Consumer inflation remained flat at 2.7% y/y in January, the statistical office (KSH) reported. The stable inflation during the month, however, reflected mostly the favorable impact of the subdued global oil prices, in our opinion. We think the headline data masked a significant increase in inflationary pressures during the month. These were also shown in the strong pick up of the seasonally-adjusted core inflation, which sped up visibly to 3.2% y/y in January. Based on the data, we consider it very likely that the National Bank of Hungary (NBH) will start the planned monetary policy normalization in March. The NBH underlying inflation indicators, to be published later today, will give a clearer picture on the monetary policy implications of the inflation developments though.
Apart from fuel prices, food prices also had a downward impact on the headline inflation. Food prices rose at a slowing pace of 4.2% y/y in January, which seemed on account of processed foods like milk products and to a lesser extent, to fruit and vegetable prices. Recent farmer and industrial price data showed that consumer food inflation might head back north although the potential upward trend is not likely to be too sustained, in our view.
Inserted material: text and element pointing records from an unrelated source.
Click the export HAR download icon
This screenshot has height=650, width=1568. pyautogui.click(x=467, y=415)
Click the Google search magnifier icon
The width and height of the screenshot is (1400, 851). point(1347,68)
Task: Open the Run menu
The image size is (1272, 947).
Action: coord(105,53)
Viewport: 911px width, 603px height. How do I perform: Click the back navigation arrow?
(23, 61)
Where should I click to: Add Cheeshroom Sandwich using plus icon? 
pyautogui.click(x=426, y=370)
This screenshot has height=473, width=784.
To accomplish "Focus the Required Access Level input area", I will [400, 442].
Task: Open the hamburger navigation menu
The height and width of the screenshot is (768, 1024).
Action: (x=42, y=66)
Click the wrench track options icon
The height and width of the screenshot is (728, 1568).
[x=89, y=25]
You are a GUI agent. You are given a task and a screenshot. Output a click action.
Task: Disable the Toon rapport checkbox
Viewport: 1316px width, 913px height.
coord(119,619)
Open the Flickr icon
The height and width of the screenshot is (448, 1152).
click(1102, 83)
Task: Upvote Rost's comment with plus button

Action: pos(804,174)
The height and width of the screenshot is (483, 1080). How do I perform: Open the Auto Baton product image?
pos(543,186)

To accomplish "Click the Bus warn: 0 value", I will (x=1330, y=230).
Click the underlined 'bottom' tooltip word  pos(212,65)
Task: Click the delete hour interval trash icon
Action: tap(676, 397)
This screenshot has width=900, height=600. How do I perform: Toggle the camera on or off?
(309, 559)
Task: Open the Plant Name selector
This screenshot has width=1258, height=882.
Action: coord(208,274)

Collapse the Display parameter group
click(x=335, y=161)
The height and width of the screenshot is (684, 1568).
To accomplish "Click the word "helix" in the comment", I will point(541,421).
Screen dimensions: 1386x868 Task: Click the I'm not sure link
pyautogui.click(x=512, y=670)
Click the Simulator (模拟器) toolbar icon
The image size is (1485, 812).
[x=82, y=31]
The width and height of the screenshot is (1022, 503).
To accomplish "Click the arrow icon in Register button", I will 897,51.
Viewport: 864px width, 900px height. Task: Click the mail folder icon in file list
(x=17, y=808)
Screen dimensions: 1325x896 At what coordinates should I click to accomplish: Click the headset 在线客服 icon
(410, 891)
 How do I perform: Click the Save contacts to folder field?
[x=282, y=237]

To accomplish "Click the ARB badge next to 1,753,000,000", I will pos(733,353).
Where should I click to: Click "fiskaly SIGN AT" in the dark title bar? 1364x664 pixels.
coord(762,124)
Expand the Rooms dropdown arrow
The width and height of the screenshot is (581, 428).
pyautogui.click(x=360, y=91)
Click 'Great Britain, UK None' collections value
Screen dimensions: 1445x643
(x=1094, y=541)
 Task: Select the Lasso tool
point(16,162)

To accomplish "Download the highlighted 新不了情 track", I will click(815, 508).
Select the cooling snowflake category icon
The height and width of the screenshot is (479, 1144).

Fuel and food prices offset a broad pick-up of inflation pressures among the other categories in the consumer basket in January. Services inflation in particular strengthened considerably to 2.8% y/y during the month, extending its gradual upward trend to six consecutive months. This was partly on account of the volatile air fares but prices of some other services like healthcare, personal care and household services also picked up, which we attribute to rising labor cost pressure on prices. Prices of demand-sensitive products like consumer durables and clothing also accelerated in January so we read the data as a signal for intensifying demand pressure on the price level.
Tobacco and alcohol prices also strengthened in January, which was expected after the tobacco excise tax hike from January. This effect should be excluded from the tax-adjusted core inflation measure of the NBH but we overall still expect tax-adjusted core inflation to accelerate further in the month, pointing in the direction of monetary tightening.